Problem description >> State how many lines of the records below contain the string "calendar", counting only matches with the same case. Reply with the number alone.

Listed entries >>
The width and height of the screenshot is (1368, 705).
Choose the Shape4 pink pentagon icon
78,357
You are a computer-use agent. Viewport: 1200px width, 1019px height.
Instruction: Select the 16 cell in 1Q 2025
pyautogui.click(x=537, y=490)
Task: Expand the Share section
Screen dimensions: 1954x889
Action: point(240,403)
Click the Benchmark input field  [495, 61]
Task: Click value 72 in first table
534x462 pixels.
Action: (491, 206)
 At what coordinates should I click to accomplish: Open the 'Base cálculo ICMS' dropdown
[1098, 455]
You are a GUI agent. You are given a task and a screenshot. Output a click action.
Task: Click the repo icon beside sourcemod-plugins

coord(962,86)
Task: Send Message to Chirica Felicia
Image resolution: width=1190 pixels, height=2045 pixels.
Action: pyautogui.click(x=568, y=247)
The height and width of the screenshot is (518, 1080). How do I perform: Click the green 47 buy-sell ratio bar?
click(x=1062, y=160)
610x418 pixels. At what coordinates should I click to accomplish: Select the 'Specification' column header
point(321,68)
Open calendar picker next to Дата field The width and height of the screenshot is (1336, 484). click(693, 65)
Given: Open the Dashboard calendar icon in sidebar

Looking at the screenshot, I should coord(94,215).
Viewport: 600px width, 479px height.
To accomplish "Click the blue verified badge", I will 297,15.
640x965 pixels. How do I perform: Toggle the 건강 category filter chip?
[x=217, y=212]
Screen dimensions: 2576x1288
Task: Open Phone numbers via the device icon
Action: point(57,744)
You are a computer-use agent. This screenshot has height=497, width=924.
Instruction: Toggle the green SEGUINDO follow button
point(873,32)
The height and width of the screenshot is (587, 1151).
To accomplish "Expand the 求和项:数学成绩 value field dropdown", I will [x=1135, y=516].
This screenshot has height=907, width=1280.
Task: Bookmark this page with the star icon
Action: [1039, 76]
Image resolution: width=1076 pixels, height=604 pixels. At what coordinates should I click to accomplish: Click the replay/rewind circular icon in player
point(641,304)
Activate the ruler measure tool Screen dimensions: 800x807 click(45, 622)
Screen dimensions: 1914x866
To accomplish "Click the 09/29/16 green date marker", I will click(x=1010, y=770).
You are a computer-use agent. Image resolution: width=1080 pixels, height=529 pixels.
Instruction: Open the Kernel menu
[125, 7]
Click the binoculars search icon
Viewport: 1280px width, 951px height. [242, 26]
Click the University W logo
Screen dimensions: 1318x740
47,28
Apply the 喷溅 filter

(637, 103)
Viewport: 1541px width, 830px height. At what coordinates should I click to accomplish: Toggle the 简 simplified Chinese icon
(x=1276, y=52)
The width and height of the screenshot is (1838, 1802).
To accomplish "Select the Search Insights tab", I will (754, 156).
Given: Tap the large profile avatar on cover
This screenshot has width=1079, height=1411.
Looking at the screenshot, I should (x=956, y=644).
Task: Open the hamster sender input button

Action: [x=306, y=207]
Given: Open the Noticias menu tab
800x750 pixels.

Solved exercise >> 2